# [Exercise aim]
Return the portion of the real estate text below from "Look at all" to "needs a roof!", copied word for word.

# [Text section]

+--

Whether you’re looking to buy a place you plan on living in for a number of years, or to rent out as an investment property, the market will likely fluctuate up and down throughout the time you own it. You can’t control that, and there are no guarantees, but over time you should realize value.
Sure, the market may bottom out in a month or six. You will still have likely gained some equity, and you can expect to see significant growth in the long term based on past trends.
Look at all the major financial market indices. The Dow Jones and S&P 500 have taken major hits in bad markets, yet people who held their positions are better off than they were before markets crashed, corrected, declined or whatever you want to call it. But that underlines there are many options for where you put your money – real estate, the markets, precious metals, under your bed…
It all boils down to opportunity cost – the cost of NOT making the investment in real estate or another asset. That is something I cannot answer for you; your choice as to the best place to put your money for growth requires some soul-searching on your part. It’s not surprising that I would encourage investment in real estate, but I find an asset you or a tenant can live in beats one that’s on paper. Everyone needs a roof!
Let’s get down to brass tacks and look at some numbers relating to the Toronto market.

+--

# [Data listing]
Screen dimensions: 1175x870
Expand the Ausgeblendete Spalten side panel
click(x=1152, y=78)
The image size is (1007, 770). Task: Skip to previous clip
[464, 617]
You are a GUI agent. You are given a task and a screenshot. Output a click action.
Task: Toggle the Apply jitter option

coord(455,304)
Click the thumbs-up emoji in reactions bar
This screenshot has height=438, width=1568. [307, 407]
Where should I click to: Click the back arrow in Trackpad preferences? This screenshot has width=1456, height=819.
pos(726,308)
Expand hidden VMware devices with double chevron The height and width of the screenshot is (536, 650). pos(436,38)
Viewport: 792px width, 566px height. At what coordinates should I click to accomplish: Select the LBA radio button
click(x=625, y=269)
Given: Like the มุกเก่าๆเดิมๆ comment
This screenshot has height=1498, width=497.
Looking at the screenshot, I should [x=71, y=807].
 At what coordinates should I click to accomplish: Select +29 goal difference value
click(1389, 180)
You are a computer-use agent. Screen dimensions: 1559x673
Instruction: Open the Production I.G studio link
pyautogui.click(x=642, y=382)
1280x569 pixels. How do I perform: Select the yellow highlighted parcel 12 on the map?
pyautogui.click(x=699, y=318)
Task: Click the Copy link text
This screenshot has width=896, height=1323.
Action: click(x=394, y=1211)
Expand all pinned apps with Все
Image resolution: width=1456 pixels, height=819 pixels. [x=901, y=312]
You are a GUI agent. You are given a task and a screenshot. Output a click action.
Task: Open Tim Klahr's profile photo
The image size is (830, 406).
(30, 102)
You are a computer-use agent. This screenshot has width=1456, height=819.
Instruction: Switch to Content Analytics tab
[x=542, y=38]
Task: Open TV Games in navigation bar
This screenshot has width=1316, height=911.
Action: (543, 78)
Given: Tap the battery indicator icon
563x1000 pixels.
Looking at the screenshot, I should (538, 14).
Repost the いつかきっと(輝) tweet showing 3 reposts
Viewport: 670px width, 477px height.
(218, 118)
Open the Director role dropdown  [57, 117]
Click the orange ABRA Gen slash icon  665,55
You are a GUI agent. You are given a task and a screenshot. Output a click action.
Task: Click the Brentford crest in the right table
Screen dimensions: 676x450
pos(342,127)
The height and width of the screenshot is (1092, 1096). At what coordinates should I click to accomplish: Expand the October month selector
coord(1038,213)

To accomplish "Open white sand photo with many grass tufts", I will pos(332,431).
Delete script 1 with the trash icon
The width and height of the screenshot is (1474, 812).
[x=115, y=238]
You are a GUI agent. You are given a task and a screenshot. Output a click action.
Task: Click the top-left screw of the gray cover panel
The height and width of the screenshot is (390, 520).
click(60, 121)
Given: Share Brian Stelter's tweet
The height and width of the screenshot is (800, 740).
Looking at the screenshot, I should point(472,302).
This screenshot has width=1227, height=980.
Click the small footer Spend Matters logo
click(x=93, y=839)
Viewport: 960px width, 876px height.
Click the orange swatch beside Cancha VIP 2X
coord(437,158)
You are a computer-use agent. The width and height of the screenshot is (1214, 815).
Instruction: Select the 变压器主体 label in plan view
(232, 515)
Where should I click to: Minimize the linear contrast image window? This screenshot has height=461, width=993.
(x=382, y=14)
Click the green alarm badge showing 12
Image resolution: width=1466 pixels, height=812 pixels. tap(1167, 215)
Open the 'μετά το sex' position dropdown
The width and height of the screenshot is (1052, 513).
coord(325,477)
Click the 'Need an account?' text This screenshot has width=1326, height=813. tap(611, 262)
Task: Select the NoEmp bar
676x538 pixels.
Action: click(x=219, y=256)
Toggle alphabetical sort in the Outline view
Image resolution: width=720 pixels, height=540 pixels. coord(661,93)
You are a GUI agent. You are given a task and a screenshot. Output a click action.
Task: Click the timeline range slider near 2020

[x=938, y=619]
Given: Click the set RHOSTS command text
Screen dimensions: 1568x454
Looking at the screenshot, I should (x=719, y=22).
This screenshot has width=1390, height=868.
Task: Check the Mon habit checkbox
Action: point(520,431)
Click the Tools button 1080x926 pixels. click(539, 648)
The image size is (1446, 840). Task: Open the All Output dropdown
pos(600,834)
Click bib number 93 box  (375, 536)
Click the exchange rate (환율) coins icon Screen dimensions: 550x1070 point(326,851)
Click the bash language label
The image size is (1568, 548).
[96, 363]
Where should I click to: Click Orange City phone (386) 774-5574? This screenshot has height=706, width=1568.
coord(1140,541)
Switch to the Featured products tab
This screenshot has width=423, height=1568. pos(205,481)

+--

# [Correct answer]
Look at all the major financial market indices. The Dow Jones and S&P 500 have taken major hits in bad markets, yet people who held their positions are better off than they were before markets crashed, corrected, declined or whatever you want to call it. But that underlines there are many options for where you put your money – real estate, the markets, precious metals, under your bed…
It all boils down to opportunity cost – the cost of NOT making the investment in real estate or another asset. That is something I cannot answer for you; your choice as to the best place to put your money for growth requires some soul-searching on your part. It’s not surprising that I would encourage investment in real estate, but I find an asset you or a tenant can live in beats one that’s on paper. Everyone needs a roof!